“Désolé” explore une autre scène française, comme une contre-proposition à celle actuellement exposée au Palais de Tokyo. Des artistes qui rejettent l’apolitisme facilement digérable et l’assignation au témoignage. Jouissif et complexe.
Désolé. Le titre coupe l’herbe sous le pied. D’entrée de jeu, les artistes signalent qu’ils refusent de se complaire aux attentes édictées par d’autres. A l’Ecole municipale des beaux-arts/Galerie Edouard Manet à Gennevilliers, Mohamed Bourouissa a réuni dix artistes attentifs aux questions d’hybridité, de diaspora, de migration, d’héritage ou de banlieue.

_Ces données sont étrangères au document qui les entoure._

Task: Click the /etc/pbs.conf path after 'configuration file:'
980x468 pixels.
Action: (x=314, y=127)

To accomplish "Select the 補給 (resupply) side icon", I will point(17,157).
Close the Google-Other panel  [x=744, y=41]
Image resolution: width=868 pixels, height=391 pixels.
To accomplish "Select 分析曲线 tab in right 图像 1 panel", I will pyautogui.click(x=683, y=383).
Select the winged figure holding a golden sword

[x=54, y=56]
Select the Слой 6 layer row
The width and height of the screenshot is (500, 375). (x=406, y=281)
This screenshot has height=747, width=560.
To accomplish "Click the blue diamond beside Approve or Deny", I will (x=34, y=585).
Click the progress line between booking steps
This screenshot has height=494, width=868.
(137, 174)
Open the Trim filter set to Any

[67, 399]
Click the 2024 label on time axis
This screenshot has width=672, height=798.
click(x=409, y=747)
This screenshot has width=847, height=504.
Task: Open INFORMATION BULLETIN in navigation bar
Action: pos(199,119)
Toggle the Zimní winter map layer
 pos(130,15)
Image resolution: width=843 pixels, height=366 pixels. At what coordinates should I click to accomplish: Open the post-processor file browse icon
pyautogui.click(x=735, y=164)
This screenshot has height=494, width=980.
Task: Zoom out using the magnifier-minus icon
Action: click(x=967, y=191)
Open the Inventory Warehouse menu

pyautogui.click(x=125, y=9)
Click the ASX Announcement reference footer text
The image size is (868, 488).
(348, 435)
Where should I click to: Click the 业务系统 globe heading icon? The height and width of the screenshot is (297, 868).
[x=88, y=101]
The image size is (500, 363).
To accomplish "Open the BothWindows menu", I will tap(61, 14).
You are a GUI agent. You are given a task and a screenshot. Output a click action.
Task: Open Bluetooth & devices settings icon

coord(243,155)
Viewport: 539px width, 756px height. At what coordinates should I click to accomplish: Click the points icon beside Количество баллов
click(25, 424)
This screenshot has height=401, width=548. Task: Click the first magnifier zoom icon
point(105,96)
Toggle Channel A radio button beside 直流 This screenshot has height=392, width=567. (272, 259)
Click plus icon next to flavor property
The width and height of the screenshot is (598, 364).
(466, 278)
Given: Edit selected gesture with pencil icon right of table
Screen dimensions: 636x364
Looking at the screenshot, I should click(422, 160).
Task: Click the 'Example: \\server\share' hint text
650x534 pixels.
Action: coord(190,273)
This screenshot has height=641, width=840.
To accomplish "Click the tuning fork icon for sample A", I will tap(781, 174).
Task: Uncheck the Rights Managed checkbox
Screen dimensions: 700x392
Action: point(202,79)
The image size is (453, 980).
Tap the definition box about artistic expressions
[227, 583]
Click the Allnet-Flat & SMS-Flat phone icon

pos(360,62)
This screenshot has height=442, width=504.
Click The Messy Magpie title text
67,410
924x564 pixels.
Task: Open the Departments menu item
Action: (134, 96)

{"type":"Pave-Haut2-Desktop"}
La plupart ont déjà été vus au gré de différentes expositions. Beaucoup d’entre eux se connaissent et ont exposé ensemble. Réunis, ils tracent un portrait générationnel de la création émergente en France, quelque chose comme un second volet, une contre-proposition à l’actuelle exposition Futur, ancien, fugitif au Palais de Tokyo.
Tout comme elle, Désolé rassemble bien une scène française, mais une autre puisqu’aucun de ces artistes ne se retrouve de l’une à l’autre. Il n’en reste pas moins que l’approche est comparable : pas de thématique, mais une diversité de pratiques qui entre elles abordent des questionnements similaires, ceux de l’époque.
Rassembler une communauté affective
En premier lieu, Désolé naît du désir de Mohamed Bourouissa de rassembler une communauté affective, celle qui tout simplement se forme lorsqu’un artiste en regarde et en apprécie d’autres. Il est lui-même artiste, mais la majorité de ses propositions intègrent d’autres voix que la sienne, qu’il s’agisse des sujets qui deviennent coauteurs où d’autres artistes sont invités à venir pluraliser la situation d’énonciation.
L’exercice de commissaire d’exposition, il ne l’a alors pas fondamentalement abordé autrement, à ceci près qu’il n’y présente cette fois-ci pas ses propres œuvres.
A Gennevilliers, certains artistes dessinent (Soufiane Ababri, Neïla Czermak Ichti), d’autres travaillent l’installation (Gaëlle Choisne), qu’ils lient à la vidéo (Neïl Beloufa), au son (Julien Creuzet), pratiquent la photographie (Sabrina Belouaar), le film (Rayane Mcirdi, Laura Henno) ou l’animation 3D (Sara Sadik).
Et puis, il y a Henry Taylor, le peintre à succès angeleno placé là, sur un mur un peu en marge, comme une sorte d’oncle bienveillant surveillant l’invention d’une autre approche que ce qui a court outre-Atlantique de la part de cette jeune scène française.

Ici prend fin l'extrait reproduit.